The World is Flat…

10 Apr 2005|Davis Masten

I am Thomas Friedman fan. His new premise that the world is flat both excites me and frightens me. The premise is simple. In the flat world, competition is abundant and those countries like China and India want to move from products that say Made in China to Designed in China. Essentially, the USA as the world’s innovation engine is soon to be challenged like never before. The American way of life has not been as endangered since the beginning of the cold war.

From Cheskin’s viewpoint in the center of innovation, we see China opening hundreds of design schools and graduating six times as many engineers and scientists as in the USA. We also see that a doctorate in China takes an investment of four figures while one in the USA takes six figures. It’s no surprise that multinationals are investing where they can get the better bang for the buck.

Over a decade ago we started to observe behaviorially there is a huge difference between those who grew up with the computer as a productivity tool and those who grew up with it as an entertainment device. One’s whole mental model about computing is different.

When one combines this with the additional observation that every child who is exposed to technology at an early age takes that technology for granted, it makes me reflect about this new flat world. Most of the youth in the world is not in the USA. These kids will be able to adapt to the new world and innovate in ways that are not US centric. When you combine this with the lower cost of the types of education that fuels innovation and the sheer numbers new adopters, it makes me scared for the USA’s long term future.

Americans have faced enormous threats before and fared well once we have decided to address the threats in meaningful ways. I do not believe that are going to hell in a hand basket. But I wish that we would get on with it. We can not act too soon. Our quality of life is at stake.

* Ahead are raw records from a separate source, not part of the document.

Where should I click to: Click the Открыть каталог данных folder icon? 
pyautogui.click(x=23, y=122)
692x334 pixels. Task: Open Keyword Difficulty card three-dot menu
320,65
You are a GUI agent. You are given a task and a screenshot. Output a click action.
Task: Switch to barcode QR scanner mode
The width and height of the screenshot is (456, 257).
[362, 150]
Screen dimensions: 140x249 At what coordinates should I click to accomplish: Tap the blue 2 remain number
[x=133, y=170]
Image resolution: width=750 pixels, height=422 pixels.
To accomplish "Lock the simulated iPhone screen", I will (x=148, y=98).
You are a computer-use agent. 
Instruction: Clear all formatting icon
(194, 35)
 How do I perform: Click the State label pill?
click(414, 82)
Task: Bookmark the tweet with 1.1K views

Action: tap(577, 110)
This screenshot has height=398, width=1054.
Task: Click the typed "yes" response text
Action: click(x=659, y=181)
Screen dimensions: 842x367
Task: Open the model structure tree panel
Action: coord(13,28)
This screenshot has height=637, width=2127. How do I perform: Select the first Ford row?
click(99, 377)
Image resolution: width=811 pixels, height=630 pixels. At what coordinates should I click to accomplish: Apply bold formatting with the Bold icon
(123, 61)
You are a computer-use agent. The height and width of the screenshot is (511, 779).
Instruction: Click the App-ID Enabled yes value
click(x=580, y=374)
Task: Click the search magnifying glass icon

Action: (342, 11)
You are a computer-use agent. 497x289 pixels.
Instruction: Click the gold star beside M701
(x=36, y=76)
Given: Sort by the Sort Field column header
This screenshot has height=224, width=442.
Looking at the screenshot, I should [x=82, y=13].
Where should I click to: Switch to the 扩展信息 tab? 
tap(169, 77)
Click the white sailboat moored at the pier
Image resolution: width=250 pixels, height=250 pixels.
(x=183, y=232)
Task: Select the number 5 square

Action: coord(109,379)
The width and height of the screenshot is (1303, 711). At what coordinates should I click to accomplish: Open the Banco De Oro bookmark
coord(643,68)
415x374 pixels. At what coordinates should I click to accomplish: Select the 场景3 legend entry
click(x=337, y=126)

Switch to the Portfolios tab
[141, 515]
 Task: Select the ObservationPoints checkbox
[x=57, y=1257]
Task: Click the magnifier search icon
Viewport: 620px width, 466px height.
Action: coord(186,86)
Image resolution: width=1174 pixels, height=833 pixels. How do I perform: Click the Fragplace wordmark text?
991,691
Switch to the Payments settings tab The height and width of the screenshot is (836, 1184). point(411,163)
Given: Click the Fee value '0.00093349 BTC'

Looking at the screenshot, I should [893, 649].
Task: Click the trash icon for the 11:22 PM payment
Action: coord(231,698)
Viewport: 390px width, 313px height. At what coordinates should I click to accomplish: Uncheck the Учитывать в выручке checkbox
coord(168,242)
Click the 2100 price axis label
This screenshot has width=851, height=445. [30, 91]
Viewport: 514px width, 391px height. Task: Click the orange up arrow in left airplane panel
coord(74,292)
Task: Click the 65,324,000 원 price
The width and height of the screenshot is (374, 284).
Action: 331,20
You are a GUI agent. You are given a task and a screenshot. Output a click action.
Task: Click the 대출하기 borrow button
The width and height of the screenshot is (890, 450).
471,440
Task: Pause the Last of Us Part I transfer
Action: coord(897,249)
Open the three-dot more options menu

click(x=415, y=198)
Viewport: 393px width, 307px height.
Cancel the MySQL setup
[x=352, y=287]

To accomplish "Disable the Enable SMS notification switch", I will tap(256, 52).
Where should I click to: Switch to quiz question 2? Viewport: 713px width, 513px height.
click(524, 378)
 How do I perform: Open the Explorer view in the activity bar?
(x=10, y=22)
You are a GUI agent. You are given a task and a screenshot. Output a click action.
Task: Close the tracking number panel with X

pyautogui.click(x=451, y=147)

On the flip side, I am very excited. Out of all the ensuing chaos, I believe that the path we are on gives mankind its best hope to feed, clothe and provide opportunity to the rest of the world. Without a global infrastructure that eventually reaches to the ends of the flat world, we will not be able to include the 8-10 billion people the UN predicts will be on the planet in the coming decades. It will take enormous amounts of innovation to address these issues and while mankind is making progress, I believe it will take the diversity of mankind innovating to bring us to a system that will succeed in addressing most of the world’s most basic needs.

I am a citizen of the USA, and feel a need for us to be more competitive fast. I also welcome the competition for it provides a hope for mankind that is more than what we the USA can address on our own.

I am actively helping the US get better math and science education and doing other things to help us compete. But I feel somewhat like I did when one of our daughters was six and playing soccer. She played defensive back and when the ball was not immediately in front of her, she would spend more time looking at her friends in other games or watching birds fly by. We would cheer and try to rivet her attention on the game. But she did not really care about the game and eventually gave up on soccer all together. This global game is not one we can afford to miss. We have to be fully engaged. NOW! Not only is the American way of life at stake but so is our chance to help the rest of the world innovate its way to an experience of life filled with increasing meaning.